When it comes to packing for a trip abroad, even the most organized among us can get a little discombobulated. Stay on course with these tips, tricks, and hacks, honed over nearly 2 million miles in the air.
Color coordinate your clothes. Planning outfits around a single color scheme means fewer shoes to weigh down your suitcase and fewer pieces of jewelry to potentially lose. Add panache with scarves.
Include a quick-dry outfit. Jeans are a travel staple but can take days to dry. Consider lightweight knits, which dry in a flash, whether you get caught in the rain or need to rinse them in the sink. Be sure to pack a hooded raincoat, too, since umbrellas can be challenging in crowded tourist sites.
Pack for your destination. Women traveling to a conservative destination — such as Turkey, the Middle East, and India — should avoid any revealing attire, including such items as miniskirts, short tops with leggings, tank tops, and low-cut blouses. Carry a scarf that can double as a head covering or cover your shoulders if you plan to visit religious sites.

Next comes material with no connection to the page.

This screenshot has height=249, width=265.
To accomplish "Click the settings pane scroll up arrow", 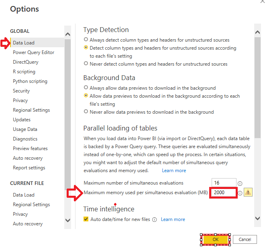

Choose the right shoes. Give your feet a break with thick-soled shoes such as Dansko clogs or European-style trainers, which will get you over cobblestones, through hard-floored museums, and straight to lunch or dinner.
Bring your own electrical adaptors. These days, with most of us traveling with multiple electronics, the single adaptor that you might be able to borrow from the front desk of your hotel just won’t cut it. Throw several adaptors into a plastic bag and keep it in your carry-on. If you get stuck in a foreign airport, you’ll be glad you did.
Think of your carry-on as an emergency kit. No matter what class you’re flying, a medium-sized duffle that you can stuff under your seat, where it can serve as a footrest, can be a lifesaver. It should contain a just-in-case outfit that can get you through your first day; prescription medication; house keys; eyeglasses in a hard case; snacks; a water bottle you fill before leaving the plane since some foreign airports don’t have water fountains; a wrap; a travel pillow such as a Trtl, which is supportive and warm; a toothbrush and toothpaste; and a sleep mask. Waterproof STNKY bags keep dirty clothes separate from the rest of your gear, both on the plane and throughout your trip.
Use your quart bag wisely. Even if you’ve packed your liquid toiletries in your suitcase, it’s smart to have a few things with you on the plane, including toothpaste, liquid cosmetics, lip balm, moisturizer, and contact lens solution, which can be expensive outside of the United States.
Know the rules about duty-free. Those large bottles of liquor, perfume, wine, and olive oil that can be purchased at duty-free shops may be great bargains but only if you plan carefully. The reason? Since you have to go back through security after customs to board the plane to Columbia, South Carolina, the 3-ounce rule goes back into effect, meaning that if you can’t get it into your suitcase — you’ll have a chance when you pick it up at customs — you’ll need to leave that big bottle of EVOO behind.
Pack to stay healthy. While most OTC meds like Tylenol or Paracetamol in Europe are widely available, it’s smart to bring your own mini medical chest that includes Pepto Bismol; alcohol wipes; Compeed blister covers, which are applied directly to a blister and stay on for several days; a sunscreen stick or powder; and a tube of Neosporin. If you’re prone to certain illnesses, like pink eye, UTIs, or sinus infections, ask your doctor for a prescription, fill it, and take it with you.
Keep your identity and personal belongings safe. Today’s thieves use hand-held radio frequency identification scanners to glean personal information from credit cards, passports, and other chipped cards. Foil them by placing yours in an RFID-blocking wallet or pouch. Women should invest in a handbag with a sturdy zipper — snaps and magnetic closures just won’t cut it against pickpockets.
Don’t forget the Bubble Wrap. Stash Bubble Wrap in your suitcase to wrap fragile items or bottles of wine or olive oil that you purchase during your trip. It’s surprisingly difficult to find overseas.
Bring an extra bag. In some countries, there’s a charge for bags for groceries or other purchases. Nylon Baggu bags fold into a tiny pouch, are nearly weightless, hold a lot, and can be slung over your shoulder.
Share suitcase space. If you’re traveling with someone and taking separate suitcases, stash an outfit or two in each other’s bag. That way, if one suitcase gets lost you’ll at least have a few things to wear.